( 本章字数:7466)

  自从大爹被胡汉三抓走以后,白天我不能在家里呆着,只有到了晚上,我才从刘三妈的后院翻回家来。大爹被抓走的第二天晚上,陈钧叔叔来了,他告诉我,大爹被押在城里的大牢里了。

  我问陈钧叔叔:"大牢在什么地方,我要去看大爹。"

  陈钧叔叔说:"大牢是白狗子关押好人的地方,不能去。"我说:"不能让大爹关在那儿,要快点把他救出来。"

  陈钧叔叔说:"你莫担心,吴书记会想办法救他出来的。"我说:"是去打白狗子吗?"

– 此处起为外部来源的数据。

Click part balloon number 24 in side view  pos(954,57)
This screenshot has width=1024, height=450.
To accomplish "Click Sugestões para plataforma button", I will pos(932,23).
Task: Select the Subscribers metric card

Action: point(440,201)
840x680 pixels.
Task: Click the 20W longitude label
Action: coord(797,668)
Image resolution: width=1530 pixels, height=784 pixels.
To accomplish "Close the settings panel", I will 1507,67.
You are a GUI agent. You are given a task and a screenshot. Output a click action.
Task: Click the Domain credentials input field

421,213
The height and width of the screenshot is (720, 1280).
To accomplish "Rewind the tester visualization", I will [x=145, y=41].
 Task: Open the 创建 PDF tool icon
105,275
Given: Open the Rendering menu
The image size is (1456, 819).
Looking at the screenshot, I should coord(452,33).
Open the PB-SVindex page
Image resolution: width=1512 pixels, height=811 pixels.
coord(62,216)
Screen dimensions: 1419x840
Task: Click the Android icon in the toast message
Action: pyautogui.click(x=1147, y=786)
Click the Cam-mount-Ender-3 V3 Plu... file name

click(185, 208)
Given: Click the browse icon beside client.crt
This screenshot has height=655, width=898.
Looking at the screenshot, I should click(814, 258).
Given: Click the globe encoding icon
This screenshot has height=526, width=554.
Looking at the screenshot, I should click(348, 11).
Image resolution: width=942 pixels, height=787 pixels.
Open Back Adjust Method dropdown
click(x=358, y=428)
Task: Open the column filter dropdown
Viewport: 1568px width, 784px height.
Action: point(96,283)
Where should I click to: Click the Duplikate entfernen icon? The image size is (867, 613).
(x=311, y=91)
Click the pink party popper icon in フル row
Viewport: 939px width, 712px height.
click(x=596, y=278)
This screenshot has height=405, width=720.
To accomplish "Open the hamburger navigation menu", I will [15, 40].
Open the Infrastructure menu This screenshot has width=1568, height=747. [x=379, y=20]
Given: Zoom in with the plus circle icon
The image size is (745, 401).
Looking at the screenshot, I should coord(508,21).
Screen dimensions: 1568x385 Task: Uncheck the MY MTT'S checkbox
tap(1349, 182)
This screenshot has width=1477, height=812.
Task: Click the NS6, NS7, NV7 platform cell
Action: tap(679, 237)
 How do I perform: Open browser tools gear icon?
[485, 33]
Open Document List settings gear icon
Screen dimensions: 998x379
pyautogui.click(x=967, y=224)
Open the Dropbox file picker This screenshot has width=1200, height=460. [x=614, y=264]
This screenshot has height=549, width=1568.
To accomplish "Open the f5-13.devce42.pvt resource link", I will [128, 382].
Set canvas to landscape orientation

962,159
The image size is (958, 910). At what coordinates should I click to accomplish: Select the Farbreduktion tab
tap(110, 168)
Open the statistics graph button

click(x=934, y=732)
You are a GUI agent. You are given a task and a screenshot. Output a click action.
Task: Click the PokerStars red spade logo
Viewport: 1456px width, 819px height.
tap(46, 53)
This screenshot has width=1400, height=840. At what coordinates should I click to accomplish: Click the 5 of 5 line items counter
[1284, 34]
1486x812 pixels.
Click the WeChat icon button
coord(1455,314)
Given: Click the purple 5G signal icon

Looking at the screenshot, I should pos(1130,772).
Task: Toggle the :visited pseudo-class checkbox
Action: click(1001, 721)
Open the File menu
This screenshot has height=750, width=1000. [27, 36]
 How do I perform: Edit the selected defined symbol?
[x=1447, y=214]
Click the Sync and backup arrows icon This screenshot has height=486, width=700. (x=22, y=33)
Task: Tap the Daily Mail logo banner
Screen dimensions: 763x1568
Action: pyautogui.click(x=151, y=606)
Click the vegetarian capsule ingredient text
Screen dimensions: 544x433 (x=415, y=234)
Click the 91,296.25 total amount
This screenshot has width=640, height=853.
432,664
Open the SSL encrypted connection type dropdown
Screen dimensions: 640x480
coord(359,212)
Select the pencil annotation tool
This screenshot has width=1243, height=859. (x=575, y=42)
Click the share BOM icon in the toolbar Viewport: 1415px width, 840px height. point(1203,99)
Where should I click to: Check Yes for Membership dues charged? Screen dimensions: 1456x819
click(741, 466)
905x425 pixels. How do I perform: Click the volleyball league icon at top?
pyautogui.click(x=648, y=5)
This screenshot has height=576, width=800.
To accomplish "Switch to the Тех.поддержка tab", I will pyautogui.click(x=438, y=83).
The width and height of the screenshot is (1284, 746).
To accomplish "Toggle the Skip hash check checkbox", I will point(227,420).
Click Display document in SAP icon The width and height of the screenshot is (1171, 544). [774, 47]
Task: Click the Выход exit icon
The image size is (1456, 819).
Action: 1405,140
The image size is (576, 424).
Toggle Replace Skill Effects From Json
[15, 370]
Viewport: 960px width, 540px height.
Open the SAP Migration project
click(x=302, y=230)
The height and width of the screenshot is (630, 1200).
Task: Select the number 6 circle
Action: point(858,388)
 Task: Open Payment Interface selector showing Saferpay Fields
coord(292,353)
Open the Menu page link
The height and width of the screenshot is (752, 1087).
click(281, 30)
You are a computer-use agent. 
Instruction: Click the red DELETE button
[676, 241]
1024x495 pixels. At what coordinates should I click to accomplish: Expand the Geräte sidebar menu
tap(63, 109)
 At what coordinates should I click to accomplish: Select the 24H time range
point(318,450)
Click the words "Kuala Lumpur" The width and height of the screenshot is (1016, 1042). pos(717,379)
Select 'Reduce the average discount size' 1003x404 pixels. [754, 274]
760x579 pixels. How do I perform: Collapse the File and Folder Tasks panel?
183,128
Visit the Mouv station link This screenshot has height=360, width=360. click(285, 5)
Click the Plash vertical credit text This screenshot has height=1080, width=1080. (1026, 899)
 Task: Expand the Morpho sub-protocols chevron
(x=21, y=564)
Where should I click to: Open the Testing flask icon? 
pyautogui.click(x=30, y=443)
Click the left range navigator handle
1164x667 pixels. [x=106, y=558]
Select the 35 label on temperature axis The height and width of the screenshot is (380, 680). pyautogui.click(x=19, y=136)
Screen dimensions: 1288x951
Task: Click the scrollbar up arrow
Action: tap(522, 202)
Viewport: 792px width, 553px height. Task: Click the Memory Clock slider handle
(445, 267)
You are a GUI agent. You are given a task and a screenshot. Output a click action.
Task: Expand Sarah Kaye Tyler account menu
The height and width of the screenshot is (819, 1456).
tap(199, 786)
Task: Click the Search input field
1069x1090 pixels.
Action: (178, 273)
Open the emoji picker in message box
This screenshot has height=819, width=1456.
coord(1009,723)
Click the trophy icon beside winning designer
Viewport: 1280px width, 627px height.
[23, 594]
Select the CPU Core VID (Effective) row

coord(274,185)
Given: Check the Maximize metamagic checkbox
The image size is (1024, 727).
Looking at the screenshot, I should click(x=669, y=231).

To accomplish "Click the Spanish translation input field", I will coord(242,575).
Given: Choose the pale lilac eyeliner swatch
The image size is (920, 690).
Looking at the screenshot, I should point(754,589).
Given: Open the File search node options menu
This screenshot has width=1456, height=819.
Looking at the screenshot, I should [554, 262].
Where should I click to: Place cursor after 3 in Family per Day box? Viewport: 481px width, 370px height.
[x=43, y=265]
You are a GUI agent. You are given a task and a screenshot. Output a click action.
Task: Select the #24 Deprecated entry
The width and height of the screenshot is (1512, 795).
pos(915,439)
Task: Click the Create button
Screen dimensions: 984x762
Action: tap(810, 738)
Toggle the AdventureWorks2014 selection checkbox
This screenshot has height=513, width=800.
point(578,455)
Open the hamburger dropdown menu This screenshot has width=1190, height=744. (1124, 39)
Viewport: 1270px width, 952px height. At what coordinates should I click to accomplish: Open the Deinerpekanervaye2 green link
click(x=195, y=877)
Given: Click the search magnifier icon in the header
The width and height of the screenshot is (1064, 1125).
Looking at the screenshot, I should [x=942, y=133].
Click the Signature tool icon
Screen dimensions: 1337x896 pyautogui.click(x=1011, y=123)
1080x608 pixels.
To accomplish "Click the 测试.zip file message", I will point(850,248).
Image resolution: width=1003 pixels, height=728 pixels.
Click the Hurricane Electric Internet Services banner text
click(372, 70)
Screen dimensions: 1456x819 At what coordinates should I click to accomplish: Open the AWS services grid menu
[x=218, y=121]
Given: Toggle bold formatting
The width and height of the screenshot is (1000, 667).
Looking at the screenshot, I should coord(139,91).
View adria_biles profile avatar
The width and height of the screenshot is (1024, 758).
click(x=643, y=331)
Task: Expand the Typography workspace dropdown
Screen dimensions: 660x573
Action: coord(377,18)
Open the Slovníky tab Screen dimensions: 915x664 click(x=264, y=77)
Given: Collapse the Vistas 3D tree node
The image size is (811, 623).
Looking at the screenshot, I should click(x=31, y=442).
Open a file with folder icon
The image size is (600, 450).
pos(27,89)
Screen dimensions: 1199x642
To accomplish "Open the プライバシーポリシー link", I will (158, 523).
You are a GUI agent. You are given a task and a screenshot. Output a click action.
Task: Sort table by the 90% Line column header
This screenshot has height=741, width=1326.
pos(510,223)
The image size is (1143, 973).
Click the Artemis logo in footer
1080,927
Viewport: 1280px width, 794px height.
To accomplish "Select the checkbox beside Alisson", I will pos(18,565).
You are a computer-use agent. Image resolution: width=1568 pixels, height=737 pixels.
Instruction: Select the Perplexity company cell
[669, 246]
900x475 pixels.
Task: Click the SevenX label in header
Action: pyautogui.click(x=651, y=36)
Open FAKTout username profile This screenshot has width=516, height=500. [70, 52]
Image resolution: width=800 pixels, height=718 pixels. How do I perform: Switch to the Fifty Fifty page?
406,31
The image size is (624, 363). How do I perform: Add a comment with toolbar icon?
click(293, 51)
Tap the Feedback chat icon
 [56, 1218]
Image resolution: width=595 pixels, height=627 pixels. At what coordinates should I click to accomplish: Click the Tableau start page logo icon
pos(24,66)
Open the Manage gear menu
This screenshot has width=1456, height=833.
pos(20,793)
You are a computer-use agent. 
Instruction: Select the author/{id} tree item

  陈钧叔叔说:"白狗子和黄狗子混到一起了,要看准机会才能打他们。"陈钧叔叔一说,我想起一件事来,便问他:"为什么白狗子又叫"黄军"了呢?"

  陈钧叔叔说:"皇军是他们对日本鬼子的称呼。"接着陈钧叔叔又向我说明:"日本鬼子也侵略到我们这儿来了,胡汉三他们这些白狗子投降外国人了,给日本鬼子当走狗。"

  "噢,白狗子又当了走狗了。"我这才懂得"皇军"是个什么东西。陈钧叔叔又告诉我,明天傍晚的时候;山根下等着,吴书记要给我再找一个地方。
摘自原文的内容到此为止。